→ Tugas yang Dikerjakan:
A - Jawablah pertanyaan berikut berdasarkan kutipan tentang ulama dan politik di Madura.
(i) Berapa jumlah pesantren di Madura menurut data Kemenag?
(ii) Di kabupaten mana saja pesantren tersebut tersebar?
(iii) Apa saja syarat untuk mendapatkan label kyai di Madura?
B - Ambil setiap baris dalam daftar yang memuat kata "Toggle".

→ Kutipan:
Pergulatan  gerakan Islam dan politik tidak hanya terjadi di pusat pemerintahan melainkan menyasar sampai masyarakat daerah, terutama masyarakat Madura yang dikenal sebagai salah satu daerah yang memiliki ulama dan pesantren terbanyak di Indonesia. Tercatat dalam data Kemenag melalui situs ditpdpontren.kemenag.go.id terdapat 859 pesantren yang tersebar di 4 kabupaten yakni Bangkalan, Sampang, Pamekasan dan Sumenep.

Jumlah ini menunjukkan bahwa figur ulama konservatif hingga modernis relatif banyak di Madura, demikian juga menunjukan pengaruh mereka terhadap masyarakat yang cenderung lebih patuh kepada otoritas kyai dibandingkan pemerintah daerah semisal bupati. Maka dari itu, pertautan antara otoritas ulama dan politik lokal relatif kuat terutama munculnya pengaruh otoritas lain seperti blatir yang memiliki pengaruh besar dalam hal keamanan (informal) di Madura.

Kyai, Pesantren dan NU

Berbeda dengan sosok kyai di daerah lain, di Madura sosok kyai melekat dengan beberapa syarat yang harus ada untuk mendapatkan label kyai, yakni ia diutamakan berasal dari keluarga kyai, memiliki pesantren dan merupakan anggota ormas NU. Label kultural ini melekat dan seolah tertanam di dalam paradigma masyarakat Madura, meskipun terdapat kyai yang tidak memiliki pesantren namun mendapat gelar kyai, semisal kyai Fuad Amin Imron (Bupati Bangkalan (2003-2018) namun ia merupakan cicit dari kyai Kholil yang merupakan ulama besar dan anak dari kyai Amin Imron, pimpinan kyai dan juga Partai Persatuan Pembangunan (PPP) di Madura.

Entri data yang terhimpun
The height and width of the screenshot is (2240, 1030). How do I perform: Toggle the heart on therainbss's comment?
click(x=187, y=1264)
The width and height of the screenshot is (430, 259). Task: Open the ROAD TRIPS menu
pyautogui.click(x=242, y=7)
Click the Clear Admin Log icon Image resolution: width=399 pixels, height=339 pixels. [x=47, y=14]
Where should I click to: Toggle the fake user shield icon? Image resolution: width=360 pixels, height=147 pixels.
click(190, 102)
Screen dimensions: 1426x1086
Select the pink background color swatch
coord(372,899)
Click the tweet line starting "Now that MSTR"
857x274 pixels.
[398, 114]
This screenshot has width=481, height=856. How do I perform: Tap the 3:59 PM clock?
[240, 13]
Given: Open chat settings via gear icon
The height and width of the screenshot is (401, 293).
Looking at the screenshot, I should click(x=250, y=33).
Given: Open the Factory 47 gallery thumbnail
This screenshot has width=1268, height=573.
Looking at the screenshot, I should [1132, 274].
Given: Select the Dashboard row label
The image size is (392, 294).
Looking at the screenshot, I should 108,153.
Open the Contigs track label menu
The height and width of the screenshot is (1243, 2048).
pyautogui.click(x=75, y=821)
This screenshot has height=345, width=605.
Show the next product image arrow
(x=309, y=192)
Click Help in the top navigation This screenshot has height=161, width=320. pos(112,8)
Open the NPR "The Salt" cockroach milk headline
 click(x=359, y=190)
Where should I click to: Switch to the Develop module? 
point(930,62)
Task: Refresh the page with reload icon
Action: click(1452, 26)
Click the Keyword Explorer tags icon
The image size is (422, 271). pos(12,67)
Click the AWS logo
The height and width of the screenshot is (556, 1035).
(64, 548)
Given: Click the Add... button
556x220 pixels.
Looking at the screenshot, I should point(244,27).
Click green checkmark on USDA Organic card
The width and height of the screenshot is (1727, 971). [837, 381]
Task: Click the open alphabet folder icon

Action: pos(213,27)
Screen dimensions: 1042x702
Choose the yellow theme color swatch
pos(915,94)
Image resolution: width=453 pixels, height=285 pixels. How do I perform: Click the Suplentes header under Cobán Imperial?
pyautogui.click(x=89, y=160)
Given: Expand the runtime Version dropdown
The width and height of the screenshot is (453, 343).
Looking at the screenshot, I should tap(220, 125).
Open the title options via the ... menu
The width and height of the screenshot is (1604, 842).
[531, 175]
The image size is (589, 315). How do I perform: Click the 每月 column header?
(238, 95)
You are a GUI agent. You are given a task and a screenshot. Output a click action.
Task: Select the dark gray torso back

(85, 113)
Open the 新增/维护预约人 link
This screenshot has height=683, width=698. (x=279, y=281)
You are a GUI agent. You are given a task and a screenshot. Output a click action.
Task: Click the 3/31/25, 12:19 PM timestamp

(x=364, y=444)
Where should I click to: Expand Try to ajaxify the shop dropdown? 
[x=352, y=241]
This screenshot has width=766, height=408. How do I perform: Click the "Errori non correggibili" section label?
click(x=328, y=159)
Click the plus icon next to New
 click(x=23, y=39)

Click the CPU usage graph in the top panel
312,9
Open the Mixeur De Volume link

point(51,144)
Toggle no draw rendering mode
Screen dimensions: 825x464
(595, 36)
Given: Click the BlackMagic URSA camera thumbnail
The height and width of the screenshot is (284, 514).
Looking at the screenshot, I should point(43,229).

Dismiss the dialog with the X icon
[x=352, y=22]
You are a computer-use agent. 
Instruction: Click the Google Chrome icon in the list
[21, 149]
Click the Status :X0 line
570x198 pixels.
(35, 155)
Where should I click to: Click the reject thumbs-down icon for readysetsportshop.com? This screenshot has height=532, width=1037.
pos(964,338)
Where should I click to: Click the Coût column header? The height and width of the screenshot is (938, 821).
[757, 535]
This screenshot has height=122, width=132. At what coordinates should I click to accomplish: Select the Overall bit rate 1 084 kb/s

→ Jawaban:
A -
(i) 859 pesantren.
(ii) Bangkalan, Sampang, Pamekasan, dan Sumenep.
(iii) Diutamakan berasal dari keluarga kyai, memiliki pesantren, dan merupakan anggota ormas NU.

B -
The height and width of the screenshot is (2240, 1030). How do I perform: Toggle the heart on therainbss's comment?
Where should I click to: Toggle the fake user shield icon? Image resolution: width=360 pixels, height=147 pixels.
Toggle no draw rendering mode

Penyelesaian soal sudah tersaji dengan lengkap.